[TEXT UNDER STUDY]
BEGIN

Monday, May 10, 2010

Morality: Not Natural or Supernatural?

Sean M. Carroll, the Caltech cosmologist who blogs at Cosmic Variance, has had a couple of posts responding to Sam Harris’ recent arguments that we should be able to develop a science of morality (he doesn't think this is possible in principle, although his reasoning reads to me as a list of challenges about the practical difficulty).

His discussion offers a clear example of exactly why a materialistic worldview inspired by science leaves one out to sea when it comes to issues crucially important to us.  (I say all this as a big fan of Carroll; he is a great representative of a new generation of scientist-popularizers.)

Here is an excerpt from the latter part of the most recent post (from the third-to-last paragraph -- please check out the whole thing, including links to prior parts of the interchange with Harris, who has now added another riposte here):

 “...morality is still possible. Some of the motivation for trying to ground morality on science seems to be the old canard about moral relativism: 'If moral judgments aren’t objective, you can’t condemn Hitler or the Taliban!' Ironically, this is something of a holdover from a pre-scientific worldview, when religion was typically used as a basis for morality. The idea is that a moral judgment simply doesn’t exist unless it’s somehow grounded in something out there, either in the natural world or a supernatural world. But that’s simply not right. In the real world, we have moral feelings, and we try to make sense of them. They might not be “true” or “false” in the sense that scientific theories are true or false, but we have them. If there’s someone who doesn’t share them (and there is!), we can’t convince them that they are wrong by doing an experiment. But we can try to talk to them and try to find points of agreement and consensus, and act accordingly...”

END

Dataset entries:
BEGIN

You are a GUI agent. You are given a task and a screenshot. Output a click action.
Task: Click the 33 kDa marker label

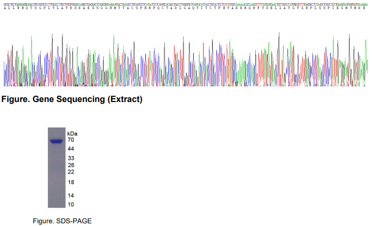point(71,158)
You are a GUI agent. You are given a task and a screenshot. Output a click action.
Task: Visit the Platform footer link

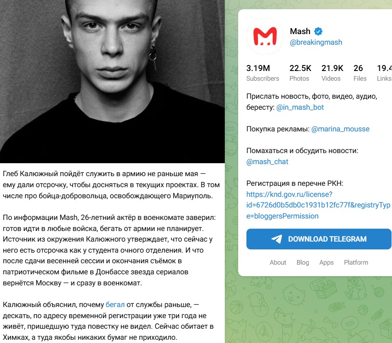point(356,262)
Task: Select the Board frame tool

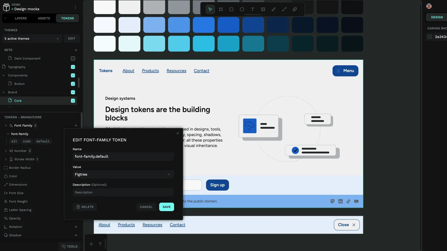Action: (221, 9)
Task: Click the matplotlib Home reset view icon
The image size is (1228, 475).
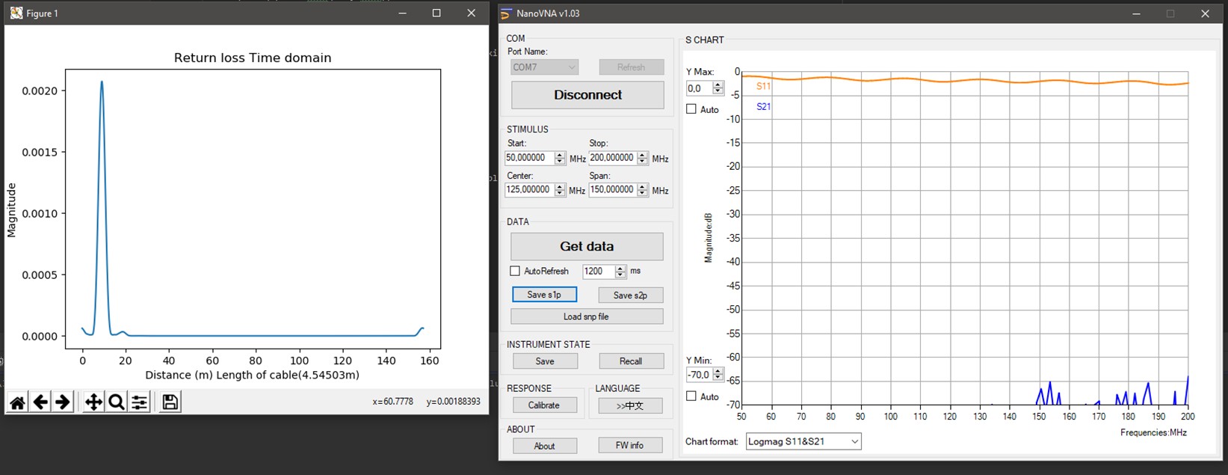Action: click(17, 402)
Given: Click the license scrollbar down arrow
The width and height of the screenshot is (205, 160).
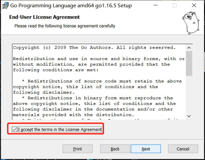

END

[TASK TO CARRY OUT] Update the morality blog post's passage covering everything from "Sean M. Carroll, the" down to "the practical difficulty).", writing "physicist" wherever "cosmologist" appears. The rows stand apart from the blog post on morality.

[EXPECTED ANSWER]
Sean M. Carroll, the Caltech physicist who blogs at Cosmic Variance, has had a couple of posts responding to Sam Harris’ recent arguments that we should be able to develop a science of morality (he doesn't think this is possible in principle, although his reasoning reads to me as a list of challenges about the practical difficulty).